More on Liability of Registered Owners of Vehicles Involved in Collisions


As I’ve previously written, section 86 of the Motor Vehicle Act makes owners or lessees of vehicles responsible for any damage or loss caused by the operation of their vehicle by an individual to whom consent was given.
Reasons for judgement were released today by the BC Supreme Court interpreting the meaning of ‘consent’.  In today’s case (Morris v. Morris) the Plaintiff was injured when riding as a passenger in a vehicle driven by his brother.  The vehicle was rented from Enterprise Rent-A-Car.   The Plaintiff sued the driver and the rental car company.
The vehicle, however, was not rented to the Plaintiff’s brother, but rather his mother.  The rental contact stated “No Other Driver Permitted“.   Despite this restriction, after renting the vehicle the Plaintiff’s mother let the Plaintiff’s brother drive the vehicle.
The issue at trial was whether, in these circumstances, Enterprise Rent-A-Car could be held liable as registered owner.  A recent case (McEvoy v.

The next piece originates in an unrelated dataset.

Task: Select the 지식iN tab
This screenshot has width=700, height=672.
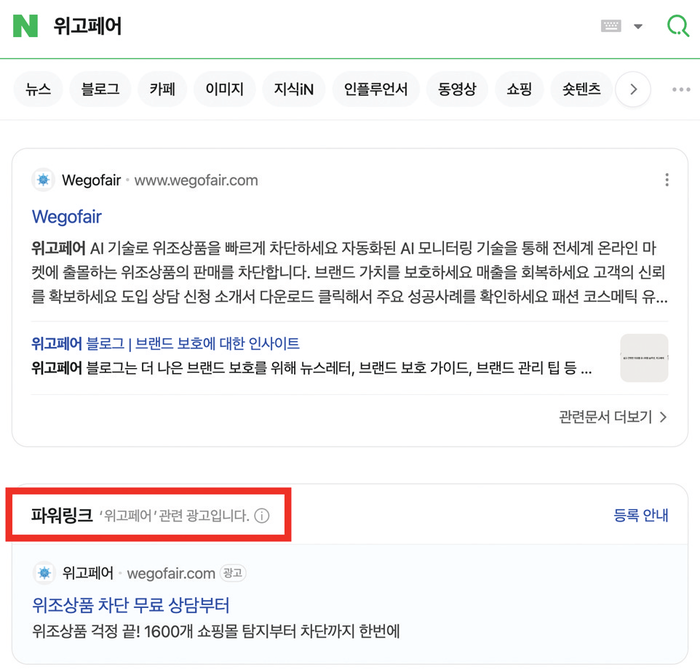Action: click(x=294, y=90)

McEachnie) held that a registered owner can be held liable in similar circumstances (click here to read my summary of the McEvoy case).  In today’s case, however, Mr. Justice Cole refused to follow the precedent set in McEvoy finding that the judge in that case “failed to consider binding authority“.  In finding the rental company not liable as having not consented to the driver operating the vehicle Mr. Justice Cole summarized the law and distinguished the McEvoy case as follows:

[31] The most recent case from British Columbia dealing with the interpretation of implied consent under s. 86 of the Act, and the plaintiff argues I am bound by that decision, isMcEvoy v. McEachnie, 2008 BCSC 1496 [McEvoy]. In that case, a father gave his daughter consent to drive his vehicle but made it expressly clear that no other drivers were permitted. The daughter subsequently allowed her friend to drive the vehicle, because she was intoxicated, and an accident ensued. In finding the father liable, the Court appliedBarreiro, a case where a rental car employee consented to a vehicle being rented by an underage driver, contrary to company procedure, and interpreted it, at para. 32, to stand for the proposition that:

[32] … so long as the transfer of car keys from owner to second party is done by an exercise of free will, and the second party gives the keys to a third party by free will, the owner will be deemed to have consented to the third party’s possession of the car. That will be the result even though the owner and the second party had an understanding that the third party was not to ever get possession of those keys.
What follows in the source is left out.